En quoi Les États-Unis sont nos alliés ? Je vous rappelle que Macron a envoyé des soldats français pour « contrer » l’hégémonie américains au Groenland. Israël a déclenché cette guerre entraînant Trump dans l’aventure. Ce dernier n’a même pas pris la peine de soumettre cette décision à ses alliés, mit sur le fait accomplit. Nous ne sommes pas des alliés nous sommes des vassaux.

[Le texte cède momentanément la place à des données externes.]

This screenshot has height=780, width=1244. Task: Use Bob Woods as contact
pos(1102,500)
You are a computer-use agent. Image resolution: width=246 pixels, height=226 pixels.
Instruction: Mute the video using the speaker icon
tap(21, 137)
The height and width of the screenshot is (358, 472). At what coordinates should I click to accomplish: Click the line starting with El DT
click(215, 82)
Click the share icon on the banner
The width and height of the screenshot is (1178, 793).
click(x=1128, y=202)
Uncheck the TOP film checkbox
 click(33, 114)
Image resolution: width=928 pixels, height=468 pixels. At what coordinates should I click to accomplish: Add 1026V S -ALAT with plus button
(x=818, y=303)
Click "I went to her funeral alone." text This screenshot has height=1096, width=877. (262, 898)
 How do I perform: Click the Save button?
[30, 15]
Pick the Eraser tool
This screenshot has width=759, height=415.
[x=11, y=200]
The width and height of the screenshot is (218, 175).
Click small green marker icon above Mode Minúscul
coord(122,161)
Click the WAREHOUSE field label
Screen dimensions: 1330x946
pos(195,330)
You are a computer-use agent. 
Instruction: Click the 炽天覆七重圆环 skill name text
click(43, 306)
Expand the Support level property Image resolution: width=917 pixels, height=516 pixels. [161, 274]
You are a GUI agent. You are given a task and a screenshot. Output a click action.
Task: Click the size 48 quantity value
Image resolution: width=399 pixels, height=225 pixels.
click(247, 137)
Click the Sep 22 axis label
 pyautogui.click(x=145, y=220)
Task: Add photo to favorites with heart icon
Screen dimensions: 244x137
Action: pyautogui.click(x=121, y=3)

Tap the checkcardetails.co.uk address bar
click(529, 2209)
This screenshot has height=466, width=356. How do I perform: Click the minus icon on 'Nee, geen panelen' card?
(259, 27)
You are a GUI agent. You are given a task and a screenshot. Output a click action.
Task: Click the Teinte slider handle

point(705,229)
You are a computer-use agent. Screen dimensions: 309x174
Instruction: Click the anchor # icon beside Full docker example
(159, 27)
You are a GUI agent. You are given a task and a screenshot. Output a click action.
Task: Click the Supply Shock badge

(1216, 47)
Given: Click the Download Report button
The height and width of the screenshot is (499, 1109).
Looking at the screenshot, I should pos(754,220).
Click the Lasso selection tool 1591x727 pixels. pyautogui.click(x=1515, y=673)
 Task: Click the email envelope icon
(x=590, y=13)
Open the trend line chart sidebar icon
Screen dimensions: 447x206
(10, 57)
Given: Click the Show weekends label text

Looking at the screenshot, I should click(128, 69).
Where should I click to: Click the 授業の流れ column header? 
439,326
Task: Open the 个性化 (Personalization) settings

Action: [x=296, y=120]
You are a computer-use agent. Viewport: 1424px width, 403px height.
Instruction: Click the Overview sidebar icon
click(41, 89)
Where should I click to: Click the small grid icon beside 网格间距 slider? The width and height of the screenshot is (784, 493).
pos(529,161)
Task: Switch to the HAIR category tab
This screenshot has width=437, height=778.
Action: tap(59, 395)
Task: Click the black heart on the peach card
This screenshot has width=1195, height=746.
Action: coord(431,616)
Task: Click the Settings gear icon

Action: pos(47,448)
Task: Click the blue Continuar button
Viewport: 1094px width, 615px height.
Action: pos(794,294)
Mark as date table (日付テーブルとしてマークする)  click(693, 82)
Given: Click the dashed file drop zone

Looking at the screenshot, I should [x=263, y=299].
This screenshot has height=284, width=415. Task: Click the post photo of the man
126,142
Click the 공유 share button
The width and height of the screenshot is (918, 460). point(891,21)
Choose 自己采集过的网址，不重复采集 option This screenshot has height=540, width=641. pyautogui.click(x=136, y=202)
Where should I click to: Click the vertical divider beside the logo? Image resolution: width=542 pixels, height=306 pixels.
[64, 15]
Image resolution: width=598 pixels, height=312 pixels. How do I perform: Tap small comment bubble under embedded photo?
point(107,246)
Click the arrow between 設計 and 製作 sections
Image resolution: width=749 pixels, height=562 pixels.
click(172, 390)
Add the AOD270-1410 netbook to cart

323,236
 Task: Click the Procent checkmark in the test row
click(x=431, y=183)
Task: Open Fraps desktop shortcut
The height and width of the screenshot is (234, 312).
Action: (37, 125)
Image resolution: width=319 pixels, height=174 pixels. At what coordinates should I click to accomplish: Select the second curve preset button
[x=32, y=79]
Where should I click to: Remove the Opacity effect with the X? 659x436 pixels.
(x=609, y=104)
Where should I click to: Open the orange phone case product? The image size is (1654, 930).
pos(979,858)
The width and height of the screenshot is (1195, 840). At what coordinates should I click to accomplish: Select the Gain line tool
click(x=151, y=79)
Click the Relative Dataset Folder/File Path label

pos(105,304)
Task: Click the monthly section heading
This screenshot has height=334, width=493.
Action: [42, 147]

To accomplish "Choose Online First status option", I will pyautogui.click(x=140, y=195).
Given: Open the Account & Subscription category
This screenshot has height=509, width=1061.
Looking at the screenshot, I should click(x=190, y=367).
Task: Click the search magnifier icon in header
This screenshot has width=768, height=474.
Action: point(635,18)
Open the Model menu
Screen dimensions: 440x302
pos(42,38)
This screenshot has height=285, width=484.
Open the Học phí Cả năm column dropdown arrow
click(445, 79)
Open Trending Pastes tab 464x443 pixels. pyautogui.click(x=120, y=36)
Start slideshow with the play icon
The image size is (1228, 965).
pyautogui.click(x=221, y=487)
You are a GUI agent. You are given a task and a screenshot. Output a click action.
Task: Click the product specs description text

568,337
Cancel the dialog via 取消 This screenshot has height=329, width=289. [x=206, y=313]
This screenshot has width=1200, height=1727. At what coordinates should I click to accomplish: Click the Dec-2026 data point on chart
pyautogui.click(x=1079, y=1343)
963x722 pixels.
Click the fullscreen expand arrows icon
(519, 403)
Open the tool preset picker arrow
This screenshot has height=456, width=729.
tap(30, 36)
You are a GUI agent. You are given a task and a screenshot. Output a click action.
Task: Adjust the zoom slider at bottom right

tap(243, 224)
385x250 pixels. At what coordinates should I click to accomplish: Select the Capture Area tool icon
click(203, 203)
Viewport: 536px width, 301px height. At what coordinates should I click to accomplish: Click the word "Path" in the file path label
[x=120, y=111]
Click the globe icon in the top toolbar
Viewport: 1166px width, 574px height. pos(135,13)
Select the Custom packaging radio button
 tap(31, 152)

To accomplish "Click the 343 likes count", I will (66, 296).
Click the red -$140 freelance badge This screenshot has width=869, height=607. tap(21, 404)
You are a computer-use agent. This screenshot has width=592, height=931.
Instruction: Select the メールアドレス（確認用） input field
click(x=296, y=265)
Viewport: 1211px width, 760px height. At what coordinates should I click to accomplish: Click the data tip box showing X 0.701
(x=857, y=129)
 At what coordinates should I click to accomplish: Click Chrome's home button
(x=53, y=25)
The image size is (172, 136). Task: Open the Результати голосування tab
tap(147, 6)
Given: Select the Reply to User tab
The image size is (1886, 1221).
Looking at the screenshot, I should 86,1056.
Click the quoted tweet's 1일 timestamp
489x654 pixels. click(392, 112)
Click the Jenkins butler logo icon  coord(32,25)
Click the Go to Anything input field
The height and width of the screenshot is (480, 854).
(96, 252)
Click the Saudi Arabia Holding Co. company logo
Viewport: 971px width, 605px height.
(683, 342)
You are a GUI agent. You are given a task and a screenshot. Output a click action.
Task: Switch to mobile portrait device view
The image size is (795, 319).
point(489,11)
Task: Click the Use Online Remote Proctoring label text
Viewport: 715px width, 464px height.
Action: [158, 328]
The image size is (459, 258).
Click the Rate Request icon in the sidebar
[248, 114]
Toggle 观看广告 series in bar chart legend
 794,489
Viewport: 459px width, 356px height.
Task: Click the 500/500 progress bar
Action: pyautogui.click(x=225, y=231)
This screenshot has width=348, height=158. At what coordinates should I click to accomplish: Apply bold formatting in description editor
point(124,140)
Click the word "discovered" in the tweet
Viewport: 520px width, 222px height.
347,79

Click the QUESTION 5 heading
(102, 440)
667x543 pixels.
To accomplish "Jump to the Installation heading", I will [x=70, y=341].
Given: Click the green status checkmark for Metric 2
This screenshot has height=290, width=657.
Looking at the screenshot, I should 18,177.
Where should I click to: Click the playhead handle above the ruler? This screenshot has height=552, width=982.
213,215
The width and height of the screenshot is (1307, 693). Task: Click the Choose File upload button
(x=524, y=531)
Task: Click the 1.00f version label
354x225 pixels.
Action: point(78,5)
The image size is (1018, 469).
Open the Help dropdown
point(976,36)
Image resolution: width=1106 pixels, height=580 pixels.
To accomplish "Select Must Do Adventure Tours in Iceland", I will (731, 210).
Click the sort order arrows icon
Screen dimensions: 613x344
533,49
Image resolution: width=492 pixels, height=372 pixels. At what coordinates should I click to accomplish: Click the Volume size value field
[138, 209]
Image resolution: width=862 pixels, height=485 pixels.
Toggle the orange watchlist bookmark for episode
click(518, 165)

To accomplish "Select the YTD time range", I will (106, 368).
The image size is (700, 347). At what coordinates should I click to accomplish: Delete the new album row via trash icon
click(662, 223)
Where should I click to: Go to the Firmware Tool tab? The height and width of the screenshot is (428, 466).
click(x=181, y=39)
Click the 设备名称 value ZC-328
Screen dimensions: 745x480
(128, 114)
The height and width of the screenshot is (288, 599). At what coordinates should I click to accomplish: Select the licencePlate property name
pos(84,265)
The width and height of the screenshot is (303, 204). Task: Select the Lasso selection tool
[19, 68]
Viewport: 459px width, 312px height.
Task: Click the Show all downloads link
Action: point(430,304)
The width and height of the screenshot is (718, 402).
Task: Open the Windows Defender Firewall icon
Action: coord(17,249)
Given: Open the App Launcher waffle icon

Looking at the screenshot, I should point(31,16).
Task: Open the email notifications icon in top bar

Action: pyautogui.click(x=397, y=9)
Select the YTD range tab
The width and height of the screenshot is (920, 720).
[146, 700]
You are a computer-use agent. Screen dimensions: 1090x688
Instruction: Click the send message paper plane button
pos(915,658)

Je constate par ailleurs un fort tropisme sioniste chez BV. Dommage ça nuit à la comprehension de l’histoire.
Bonjour Philippe CATREVAUX. A votre question « En quoi Les États-Unis sont nos alliés ?», la réponse vient de Trump himself : en RIEN. Ce dernier vient en effet de déclarer textuellement :
« A tous les pays qui ne peuvent pas avoir du carburant pour avion à réaction (jet fuel), comme le Royaume-Uni, qui ont refusé de s’impliquer à la décapitation de l’Iran, j’ai une suggestion pour eux : 1/ – Achetez-en aux USA, nous en avons plein. 2/ – Faites preuve de courage, et allez le (jet fuel) chercher au détroit (d’Ormuz) »…/.. « Vous allez devoir apprendre à vous battre pour vous-mêmes. Les USA ne seront plus là pour vous aider dorénavant, juste comme vous n’avez pas été là pour nous ».
C’est Trump qui veut divorcer de l’Europe dont notre pays. Moi, ça me convient tout à fait. Comme dit Prosper « Chacun chez soi, et les vaches seront bien gardées ».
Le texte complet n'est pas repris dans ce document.